The forum will issue, based on the experience and expertise of its participants, recommendations addressed to scientists involved, or planning to be involved in missions with cooperative components, with the goal, among others, of advancing science by fostering a common language among scientists wishing to engage in future collaborations.

The reasons for cooperation in space science missions are many, ranging from the idea being born within a pre-existing scientific collaboration, to the desire to build a more performant mission by pooling resources, to the wish to cover a broader set of science topics by implementing more missions. The reasons for fostering collaboration can be different for the scientists and for the space agencies, with the latter often having more political reasons, either at agency or at government level. These may include the projection of soft power created by inviting junior partners to one’s flagship missions. 

Cooperation brings, in addition to many advantages, also significant challenges with it. These include the managerial challenges created by the additional interfaces, the ones created by the need to work across different cultures (and, more trivially, time zones), as well as the questions of which partner is leading, who is taking the risk of one of the partners failing to deliver, etc. While these issues may be less acute when one partner is leading at a significant level (so that the contributions of the junior partners are not enabling) they can become very significant when partners have comparable shares.

The different roles of Principal Investigators in the different space agencies adds complexity to the issue, so that issues of governance often affect the approach to collaboration. Some scientific communities may be not interested to cooperate on given missions for reasons, e.g., of national prestige, or because, having sufficient resources to implement a given mission on their own, they may not be interested in taking onboard the risks and complexity added by partnership. More broadly, scientific excellence thrives also through competition, which may not make cooperation always the best solution.

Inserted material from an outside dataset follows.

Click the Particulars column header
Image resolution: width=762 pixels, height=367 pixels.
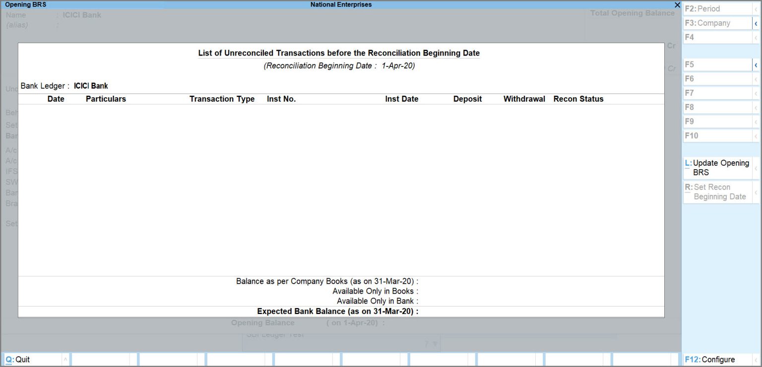(106, 99)
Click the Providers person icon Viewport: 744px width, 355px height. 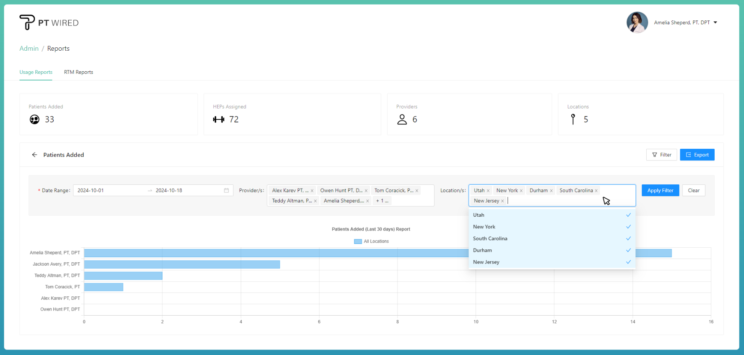pyautogui.click(x=402, y=119)
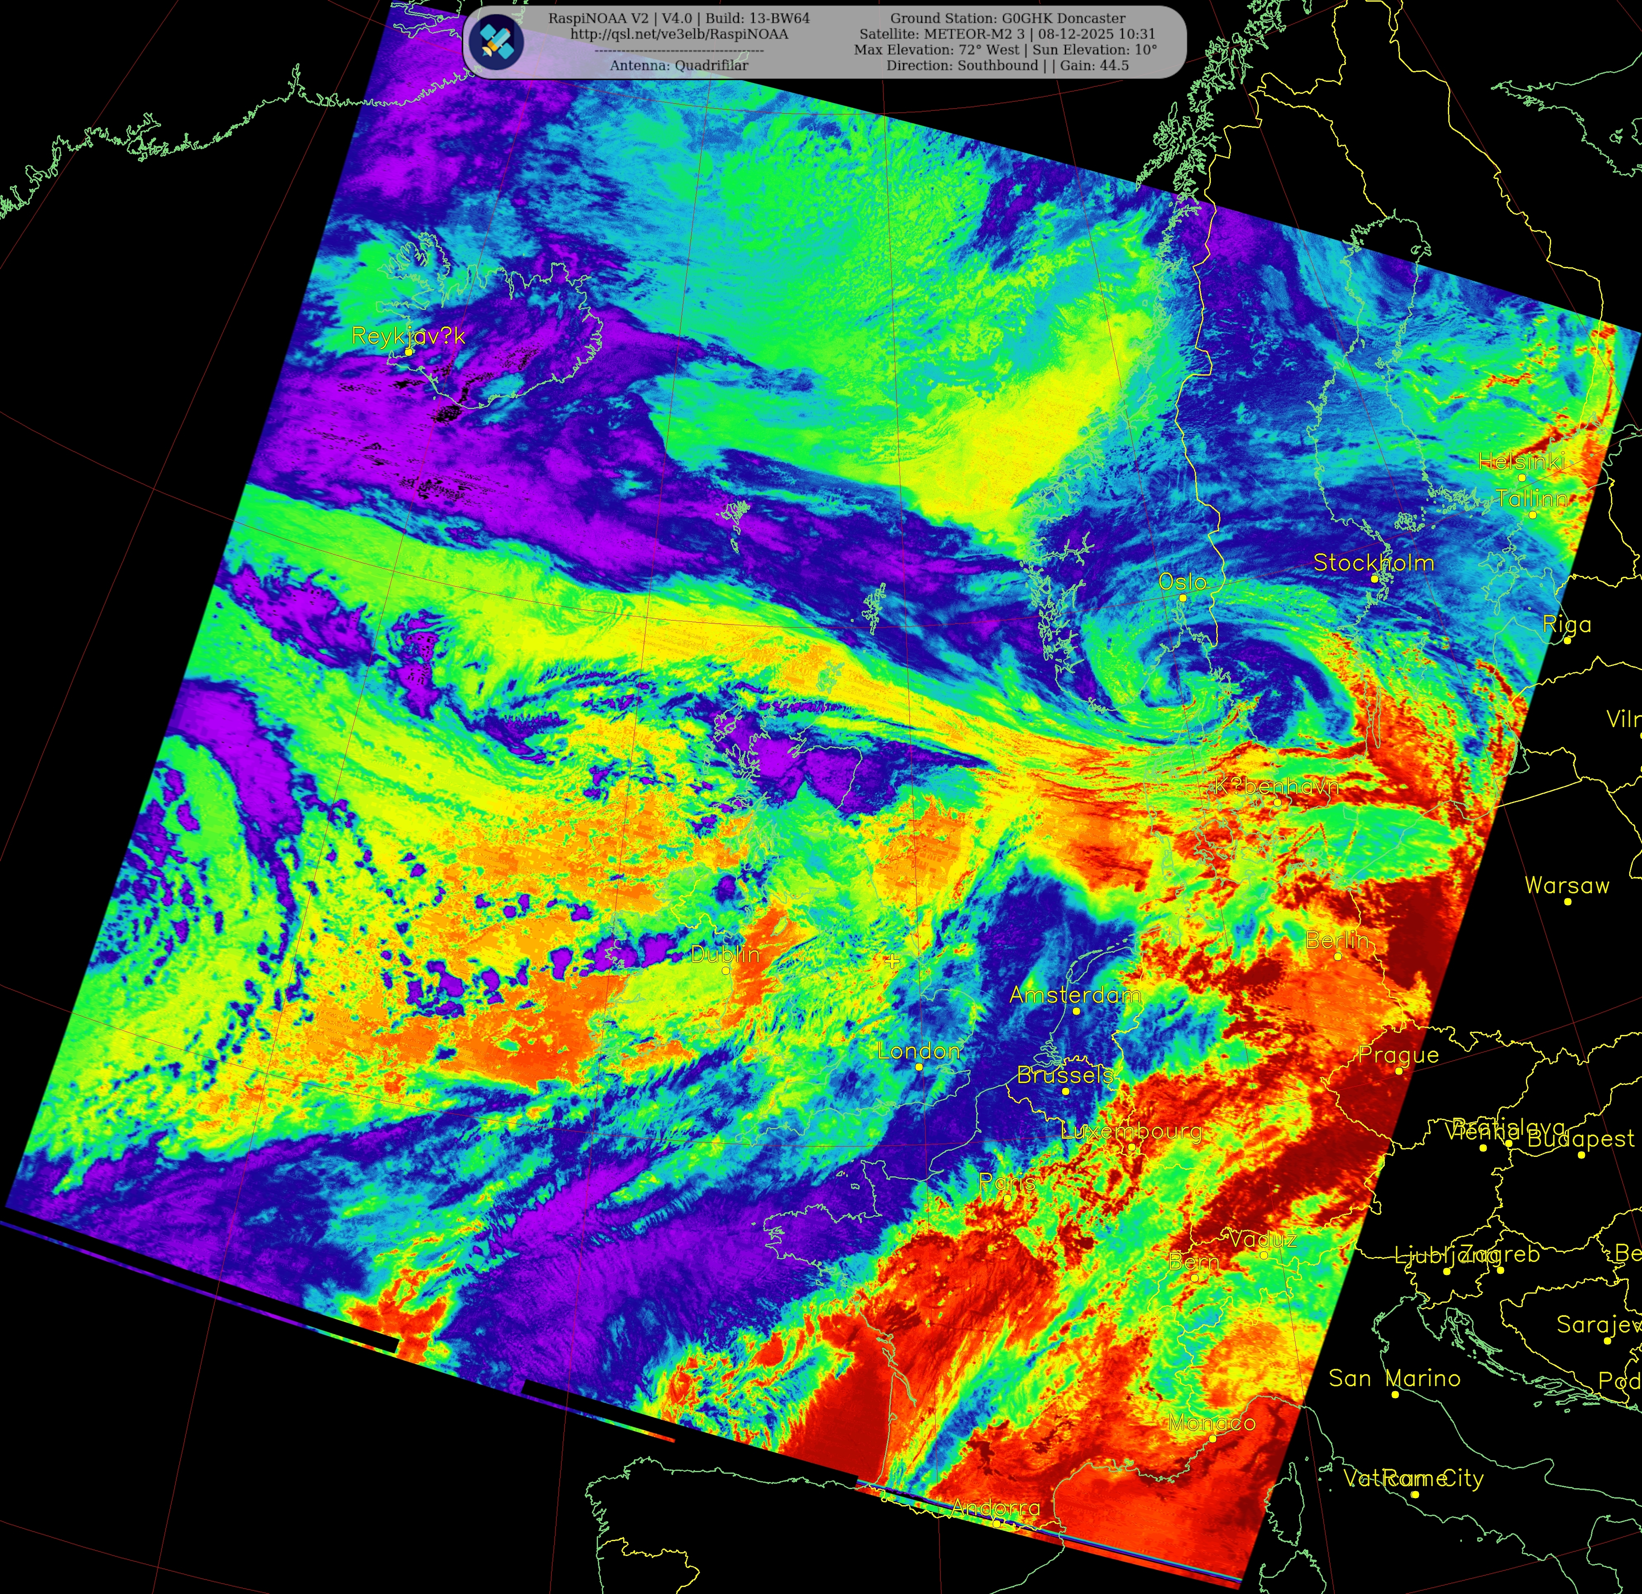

Finally, the space ecosystem is changing fast, so that the approaches and rules that were the norm ten or twenty years ago may today be no longer applicable, and new, different approaches may have to be sought.

Goal of the ISSI Forum

Scientists often present proposals for missions in response to opportunities open by space agencies that show that scientists and agencies have a different understanding of the reasons, and “rules” of collaboration in space science missions.

The goal of the Forum is to put together a number of scientists with experience in space science missions with a broad diversity of backgrounds (scientific, cultural, etc.), to discuss the pros and cons of different approach to collaboration, to compare the view from space agencies and from scientific players, to discuss experiences and case studies, and to distill some guidelines based on experience and insight by the Forum participants.The questions to which the Forum should try to give an answer include:

  • When is collaboration in a space science mission desirable and why?
  • When is collaboration perhaps not desirable and why?
  • Which collaboration schemes have been/can be successful?
  • Which schemes have failed and why?
  • How should scientists foster collaboration?
  • What are the obstacles to international collaboration?
  • What are the costs (financial and of other type) of international collaboration?
  • What are the most frequent mistakes and misjudgments made and how can they be avoided?

Space science missions are implemented under the responsibility of space agencies, who hold the funding and the decision authority, including on collaboration. The goal of the forum is to address scientists, hoping to inform their approach to possible collaborations for the future (and present). The forum will not issue recommendation to the agencies (that are sovereign entities), although hopefully agency officials may find something of interest in them.